MK West

Melville Koppies Nature Reserve

Johannesburg, South Africa

Friends of Melville Koppies:              Phone: +27 11 482 4797                      Email:

Melville Koppies: Flora

Flowers on the Melville Koppies

The Highveld is not well known for its wild flowers. Instead many South Africans make an annual pilgrimage to Namaqualand for the spectacular August flowering - which depends on the Cape winter rains.


Gnidia kraussiana or "Harige gifbossie" - the Afrikaans name loosely translates as "hairy poison bush" which implies that the underground bulb may be poisonous. This is one of the "pre-rain" flowers.
Photo: Maria Cabaço

But we have a display of our own which begins in early spring. These flowers are rather clumsily called the "pre-rain flowers".

They appear between September and November, a time when the first spring rains are unpredictable. They are not dependent on rain at all. Instead the warming of the soil stimulates them to flower.

They are all "geophytes", meaning that their vegetative bulk is a large underground bulb which uses the summer rain to gather nutrients. But flowering happens when the soil warms in the grasslands, particularly when the grass has burned, clearing away the moribund detritus of the "sourveld" grass which has died off in the winter.


Hypoxis species, "African potato" in English, or "Sterretjie" in Afrikaans. Another "pre-rain" flower.
Photo: Maria Cabaço

After the spring flowers, which last for only a few weeks, there is a display of wild flowers throughout the summer.


Gladiolus crassifolius
Photo: Maria Cabaço

Among them are the wild gladiolus and the orchids.

We are accustomed to greenhouse orchids, but the wild varieties are equally beautiful, if smaller, and need to be looked for carefully in the grassland.

Protea caffra

Protea caffra in flower on the Melville Koppies.
Photo: Maria Cabaço

The Protea caffra or "Common sugarbush" is widespread, thriving on the acidic soil of the Koppies and resistant to our harsh frosts.

Most Proteas occur south of the Limpopo and are particularly characteristic of the Cape fynbos biome.

As South Africa's national flower it has had a controversial history.

The well known Prime Minister Hendrick Frensch Verwoerd "had a dream to change the then-current Flag of South Africa and have in its center a leaping Springbok Antelope over a wreath of six Proteas. This proposal, however, aroused too much controversy and was never implemented" (Wikipedia). Verwoerd is not held in high regard today, but the Protea is.

There is a full list of the flowers on the Melville Koppies, together with their flowering times here

Trees on the Melville Koppies

Trees on the Melville Koppies grow on the northern slopes where there is protection from the frost. There is also a dense forest in the moist areas where the spruit runs through the Nature Reserve, and on the north-western part of MK Central, which is underlain by the granitoid basement rocks, rich in minerals.

Among the dominant trees are the Acacia robusta, the Acacia caffra, the Euclea crispa (Blue Guarrie), the Celtis africana, and the Brachylaena rotundata (Mountain Silver-oak).

Acacias are a huge family, the majority of the species being native to Australia, where generally they have no thorns. In due course the International Botanical Congress is going to take the Acacia name away from us and most of our Acacias will be called Senegalia.
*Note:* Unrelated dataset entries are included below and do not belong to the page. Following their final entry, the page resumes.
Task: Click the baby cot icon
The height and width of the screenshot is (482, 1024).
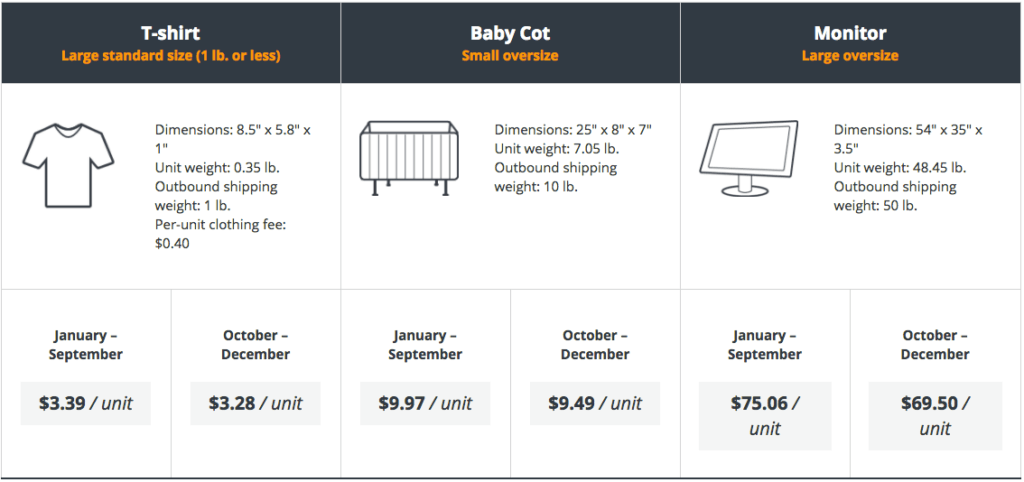Action: click(x=409, y=158)
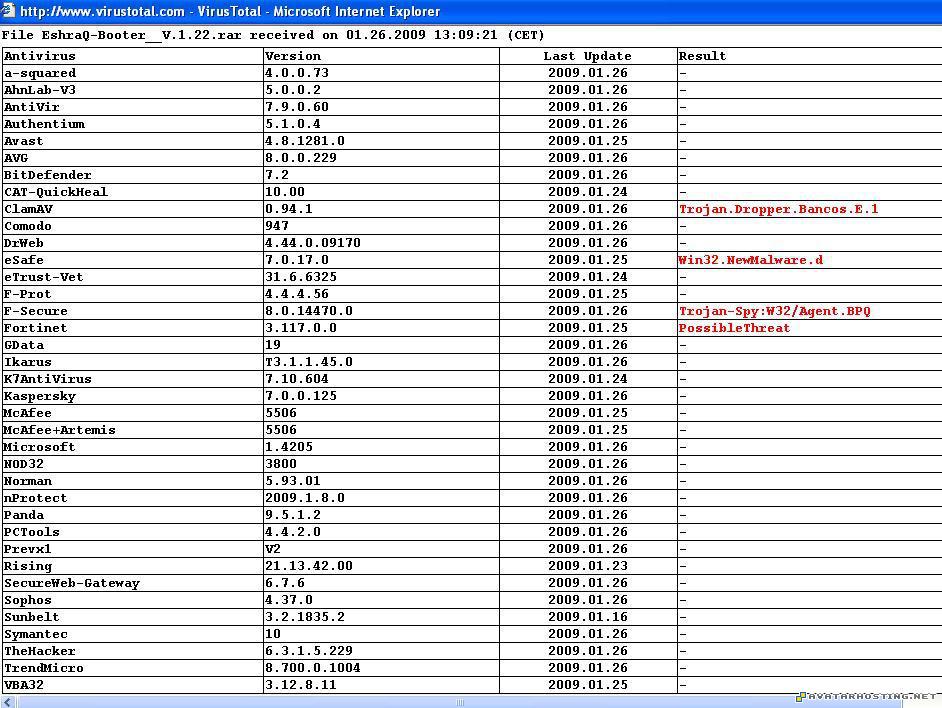
Task: Click the Version column header
Action: pyautogui.click(x=293, y=56)
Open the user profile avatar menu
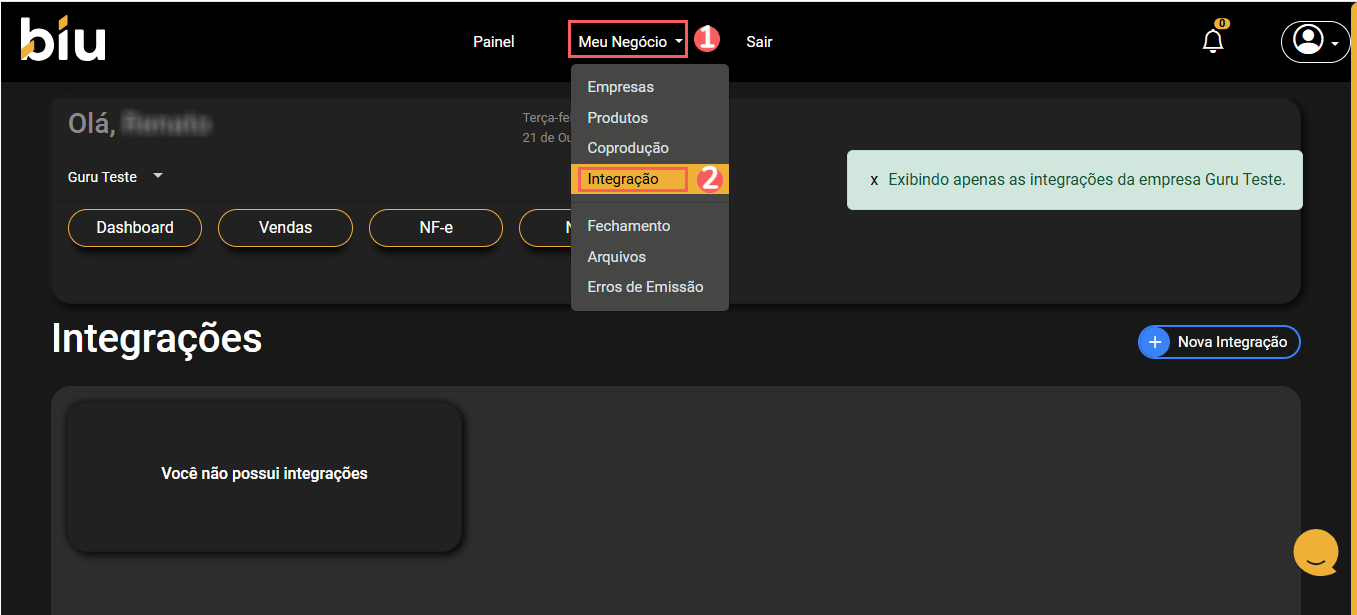The image size is (1357, 615). [x=1307, y=41]

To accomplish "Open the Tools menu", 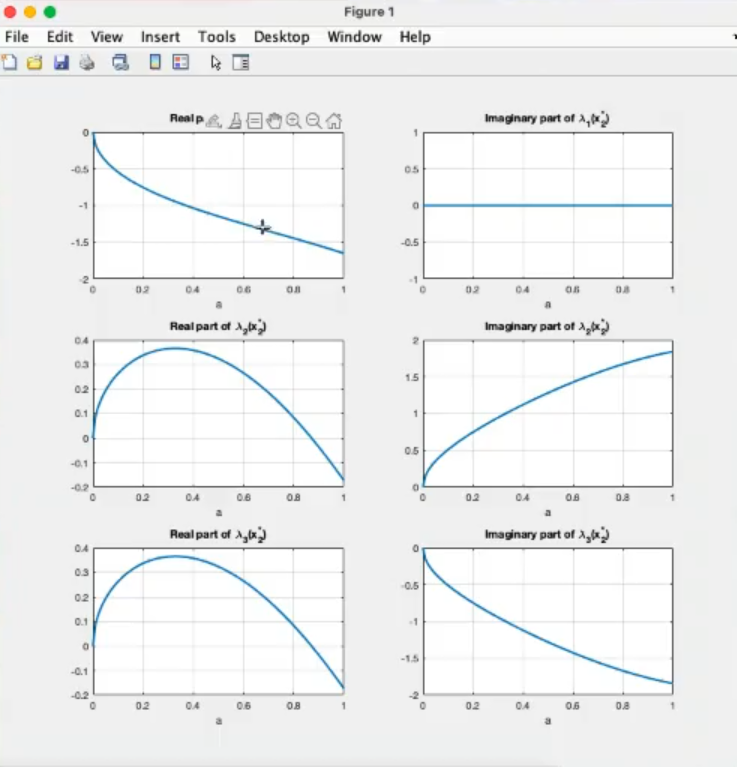I will [x=217, y=37].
This has not happened yet, and in the meantime we are stuck with the Acacia mearnsii - the Australian Black Wattle which is a conservationist's nightmare. There are none left on Melville Koppies.

Acacia Robusta

Acacia robusta in flower
Photo: Maria Cabaço

One of the first trees to flower in spring on the Koppies is the (proudly South African) Acacia robusta, with a spectacular display of creamy-yellow blooms in the form of pom-poms.

Acacia Robusta Acacia Robusta

The twice compound leaves of the Acacia caffra (top) and the Acacia robusta. True to its name the Acacia robusta has a far less delicate leaf than the Acacia caffra.
Photos: Norman Baines

It is different from the Acacia caffra which has yellow catkins and blooms a little later. The thorns are also very different - A. robusta has long robust thorns while A. caffra has small hook thorns which give it its Afrikaans name katdoring.


A Mountain Silver-oak leaf seen from above (left) and below. This colouring gives the tree its specially beautiful look.
Photo: Norman Baines

Another early-blooming tree is the Brachylaena rotundata with a brief flowering of yellow blooms in November.

The special colouring of this tree gives the northern slopes a beautiful silvery sheen throughout the year.

Despite its rather unfortunate name, the White Stinkwood is a magnificent tree.

It is found mostly along the banks of the spruit. The name is derived from the unpleasant smell of the newly cut wood.

It grows fast and can reach 30 metres in height. It has a relative from Asia, Celtis sinensis, and at some point the City Council decided to use the Asian variety for pavement trees, a strange decision considering how readily available the South African variety is.


Leaves of the White Stinkwood. The serrated edge is more prominent in the Asian variety.
Photo: Norman Baines

The two hybridise, and it is not always easy to tell whether you have a hybrid or the real South African one. On Melville Koppies we maintain that all ours are proudly South African.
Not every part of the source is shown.